• What is required:
From the entries below, copy out every line with "will" in it.

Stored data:
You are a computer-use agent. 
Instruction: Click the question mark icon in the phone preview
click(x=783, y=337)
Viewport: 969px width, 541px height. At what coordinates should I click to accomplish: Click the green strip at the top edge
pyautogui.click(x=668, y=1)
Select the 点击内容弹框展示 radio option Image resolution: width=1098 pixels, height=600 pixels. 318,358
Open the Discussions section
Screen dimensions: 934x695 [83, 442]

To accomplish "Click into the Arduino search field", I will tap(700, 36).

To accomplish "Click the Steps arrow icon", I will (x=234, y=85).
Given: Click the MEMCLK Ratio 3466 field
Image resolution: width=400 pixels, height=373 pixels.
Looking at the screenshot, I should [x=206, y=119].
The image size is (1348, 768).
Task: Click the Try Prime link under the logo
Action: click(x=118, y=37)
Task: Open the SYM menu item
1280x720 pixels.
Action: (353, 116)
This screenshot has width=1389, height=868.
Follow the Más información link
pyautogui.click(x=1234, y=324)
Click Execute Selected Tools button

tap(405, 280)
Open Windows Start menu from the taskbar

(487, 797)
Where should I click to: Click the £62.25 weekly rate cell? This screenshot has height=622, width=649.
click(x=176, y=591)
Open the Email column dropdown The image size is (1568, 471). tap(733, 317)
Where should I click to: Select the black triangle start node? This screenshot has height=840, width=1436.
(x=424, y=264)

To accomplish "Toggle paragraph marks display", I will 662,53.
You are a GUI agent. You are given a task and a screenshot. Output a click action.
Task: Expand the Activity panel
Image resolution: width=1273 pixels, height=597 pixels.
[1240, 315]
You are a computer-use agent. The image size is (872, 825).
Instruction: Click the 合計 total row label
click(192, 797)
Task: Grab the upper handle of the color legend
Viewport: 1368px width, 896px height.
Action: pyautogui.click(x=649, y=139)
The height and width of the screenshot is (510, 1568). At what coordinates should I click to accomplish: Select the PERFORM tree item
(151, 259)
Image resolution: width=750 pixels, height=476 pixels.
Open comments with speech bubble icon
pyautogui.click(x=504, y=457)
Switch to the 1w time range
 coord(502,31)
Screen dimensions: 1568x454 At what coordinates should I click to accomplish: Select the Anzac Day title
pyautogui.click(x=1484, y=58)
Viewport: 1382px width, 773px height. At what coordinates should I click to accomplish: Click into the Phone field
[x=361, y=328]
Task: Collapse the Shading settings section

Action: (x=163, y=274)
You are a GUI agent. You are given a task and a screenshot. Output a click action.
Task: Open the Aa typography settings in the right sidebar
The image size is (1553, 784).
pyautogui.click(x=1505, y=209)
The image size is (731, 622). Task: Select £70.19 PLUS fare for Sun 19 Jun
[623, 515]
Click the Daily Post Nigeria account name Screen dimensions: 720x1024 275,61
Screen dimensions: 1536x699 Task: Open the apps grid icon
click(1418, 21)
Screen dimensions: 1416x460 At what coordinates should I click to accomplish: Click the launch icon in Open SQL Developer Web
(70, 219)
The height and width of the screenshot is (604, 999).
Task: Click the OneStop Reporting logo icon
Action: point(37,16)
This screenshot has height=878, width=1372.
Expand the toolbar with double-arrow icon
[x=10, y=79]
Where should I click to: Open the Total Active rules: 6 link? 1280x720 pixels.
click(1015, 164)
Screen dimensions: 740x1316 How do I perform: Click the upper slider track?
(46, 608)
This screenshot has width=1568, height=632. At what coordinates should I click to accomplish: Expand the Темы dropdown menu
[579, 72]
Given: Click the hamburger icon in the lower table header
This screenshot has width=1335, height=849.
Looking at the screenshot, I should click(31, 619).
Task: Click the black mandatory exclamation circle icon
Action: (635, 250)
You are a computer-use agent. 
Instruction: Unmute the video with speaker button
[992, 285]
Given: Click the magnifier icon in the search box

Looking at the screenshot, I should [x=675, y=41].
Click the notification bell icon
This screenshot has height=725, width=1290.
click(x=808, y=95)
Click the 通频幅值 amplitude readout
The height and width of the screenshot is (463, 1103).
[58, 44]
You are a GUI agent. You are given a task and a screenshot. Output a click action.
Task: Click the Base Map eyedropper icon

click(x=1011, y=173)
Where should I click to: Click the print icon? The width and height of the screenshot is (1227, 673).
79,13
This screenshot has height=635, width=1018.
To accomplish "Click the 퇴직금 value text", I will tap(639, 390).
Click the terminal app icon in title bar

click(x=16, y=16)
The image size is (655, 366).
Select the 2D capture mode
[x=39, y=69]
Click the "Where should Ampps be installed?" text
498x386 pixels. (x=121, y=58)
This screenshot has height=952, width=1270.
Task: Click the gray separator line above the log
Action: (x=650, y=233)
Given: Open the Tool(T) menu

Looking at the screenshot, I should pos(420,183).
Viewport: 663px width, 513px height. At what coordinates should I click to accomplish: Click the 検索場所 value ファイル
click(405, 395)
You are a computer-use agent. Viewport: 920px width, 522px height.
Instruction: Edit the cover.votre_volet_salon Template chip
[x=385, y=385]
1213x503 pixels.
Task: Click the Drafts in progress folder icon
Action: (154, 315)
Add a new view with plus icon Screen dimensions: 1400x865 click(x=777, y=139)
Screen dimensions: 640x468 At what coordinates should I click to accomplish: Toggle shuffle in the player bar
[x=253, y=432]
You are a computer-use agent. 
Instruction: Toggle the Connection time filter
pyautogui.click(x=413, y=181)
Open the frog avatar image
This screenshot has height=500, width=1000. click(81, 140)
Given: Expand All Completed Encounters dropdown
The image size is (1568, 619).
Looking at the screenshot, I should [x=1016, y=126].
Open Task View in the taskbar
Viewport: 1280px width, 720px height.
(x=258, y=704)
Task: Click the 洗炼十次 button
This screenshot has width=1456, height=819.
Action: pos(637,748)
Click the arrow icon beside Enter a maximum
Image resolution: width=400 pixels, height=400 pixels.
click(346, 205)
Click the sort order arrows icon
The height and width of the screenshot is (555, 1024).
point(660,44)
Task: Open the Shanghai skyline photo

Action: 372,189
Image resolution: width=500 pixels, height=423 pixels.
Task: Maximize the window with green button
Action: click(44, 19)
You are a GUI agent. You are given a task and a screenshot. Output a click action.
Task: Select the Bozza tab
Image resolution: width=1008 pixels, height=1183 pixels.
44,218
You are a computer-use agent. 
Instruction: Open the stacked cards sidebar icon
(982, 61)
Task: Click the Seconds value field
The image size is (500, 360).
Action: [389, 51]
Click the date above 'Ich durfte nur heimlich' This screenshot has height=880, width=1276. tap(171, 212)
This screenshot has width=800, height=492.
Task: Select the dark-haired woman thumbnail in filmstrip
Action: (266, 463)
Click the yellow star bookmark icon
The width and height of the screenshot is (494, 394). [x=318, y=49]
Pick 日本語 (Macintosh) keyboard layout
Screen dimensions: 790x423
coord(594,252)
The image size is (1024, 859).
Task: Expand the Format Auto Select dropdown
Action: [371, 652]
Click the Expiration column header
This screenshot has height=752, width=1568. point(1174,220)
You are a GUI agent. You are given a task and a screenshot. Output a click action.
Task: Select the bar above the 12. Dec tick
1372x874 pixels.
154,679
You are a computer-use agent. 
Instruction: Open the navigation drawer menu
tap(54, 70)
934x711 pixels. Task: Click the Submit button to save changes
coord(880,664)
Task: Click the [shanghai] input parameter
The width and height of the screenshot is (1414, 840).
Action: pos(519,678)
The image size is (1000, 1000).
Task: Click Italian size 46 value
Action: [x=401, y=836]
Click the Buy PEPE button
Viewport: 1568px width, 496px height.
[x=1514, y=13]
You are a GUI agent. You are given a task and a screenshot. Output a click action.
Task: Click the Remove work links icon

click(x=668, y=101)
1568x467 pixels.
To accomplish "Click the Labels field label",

• Exercise solution:
To accomplish "Click into the Arduino search field", I will tap(700, 36).
To accomplish "Click the Steps arrow icon", I will (x=234, y=85).
To accomplish "Toggle paragraph marks display", I will 662,53.
To accomplish "Click the 퇴직금 value text", I will tap(639, 390).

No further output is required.